Verkoopfilosofie

I touched recently on the differing core approaches to elite level football presently battling for supremacy. There's been a number of progressions in how the game ought be played, since first codified in mid-19th Century England.

Tactically in more recent times, the 'Total Football' of 70s Dutch masters help give us their word (happily for my limited linguistics from commonplace ancient Greek root) for this concept; filosofie. The label popularised by the sport's global icon Pelé, The Beautiful Game, associates closely in age and expression.

Since then, a trio of philosophies have vied for dominance. The Italian catenaccio, of the defence focused door-bolt, where if nil-nil you think you're winning. The German gegenpress, of 'heavy metal' high-press and blistering counter attacks. And the Spanish evolution of Total Football itself, as tiki-taka, which majors on possession and mesmeric swift, short passing.

Nowadays the latter is viewed as holding primacy.

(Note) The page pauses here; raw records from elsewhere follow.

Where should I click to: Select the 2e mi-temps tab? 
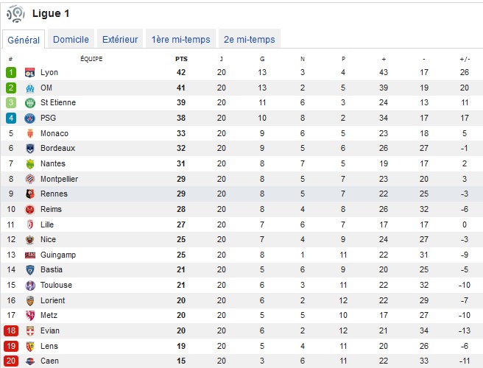pyautogui.click(x=249, y=39)
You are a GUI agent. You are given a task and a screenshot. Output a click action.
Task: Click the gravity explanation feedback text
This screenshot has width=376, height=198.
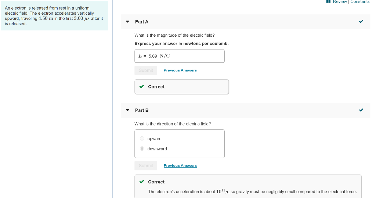[252, 192]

Yet astonishingly tricky to replicate, let alone advance.

I mull this over here because I note an English team, with recent appearances across Europe, appoint their latest manager on account of his 'outstanding interview in which he outlined his philosophy and vision for [the Club]'s future'.

In one sense, I was quite taken with a separation of philosophy and vision.

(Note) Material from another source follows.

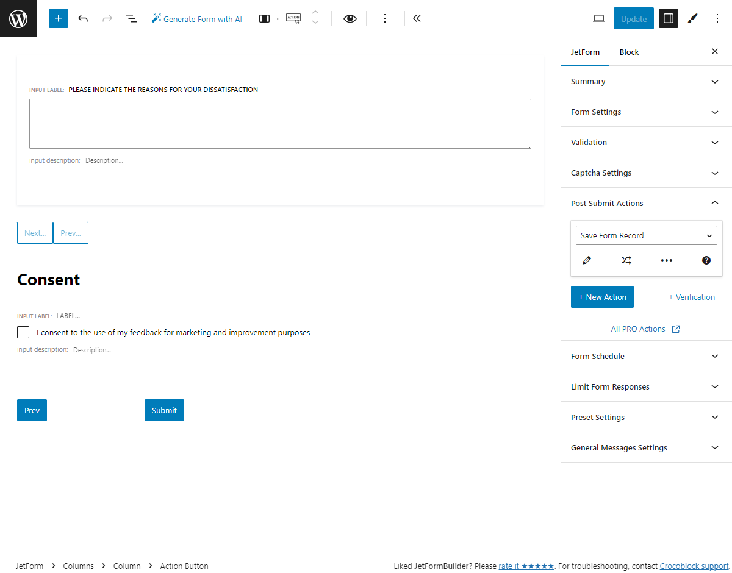Open the document Overview list view icon
732x573 pixels.
[x=132, y=18]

Not so long ago, such constructs could've been lazily treated as synonymous.

I attended B-school when only the mission statement of purpose had back then just begun to be considered.

The emergence of vision, as a separate entity, was a welcome later development. I also recognised this as also contributing to 'strategic intent'. As given pop-sci boost via Malcolm Gladwell's Blink explanation of Commander's Intent. Moving from the "why" of mission to "where we want to be".

The 'how' branched off into its own 'strategic statement'. Akin to what senior execs tell investors or divulge on analyst calls. I like the framing of this as your competitive game plan.

Then to manifesto became a thing. Where an underpinning list of core principles set out the values guiding your endeavour. It is today's flavour of this that gets summed up as your philosophy.

Sadly such thinking, formally or otherwise, to frame these essential strategy flagstones is seldom undertaken widely or openly.

Not solely through ignorance or idleness or dismissal I must add. I've run sessions with leadership teams on these, and properly creating them is a deceptively deep and difficult task.

Since the days of prime Drucker (who else?) their nuances and construction may have evolved but you can always gain great insight from drafting your versions of them.

Focusing back on philosophy, it can be tricky to list your “what we believe in and how we will behave”, without falling prey to a buzzword bingo trap. There's a plethora of positive traits. So how do you select those integral to you, without sounding like random values generator output?

I use a test for fresh music releases I won't hear twice; tuneless, derivative and vapid. Markers which may equally apply to inauthentic, lifeless and anodyne statements of principles and values.

Which brings us back to footballing doctrine and your selling ideals.

The tighter your Sales Philosophy, the higher your chance of not simply winning customers, but winning better customers.

What beliefs and methods and drivers complement your ambitions?

Are you a safety-first, competitive lock-out choice? All guns-blazing breathless rapid-fire force? Or territory-owning, space-filling, tilting dominator?

Other combinations and options are available.

Principles that work for me include the unambiguous pursuit of stated client life improvement. Where a focus is lasered on the issue of concern you resolve. The uncovering, explanation, and delivery of such relief committed to a particular, distinguishing standard.

When you are living such genuine values that both bind those with whom you sell and attract durable customers who enjoy verified fruits, you know you're on the right track.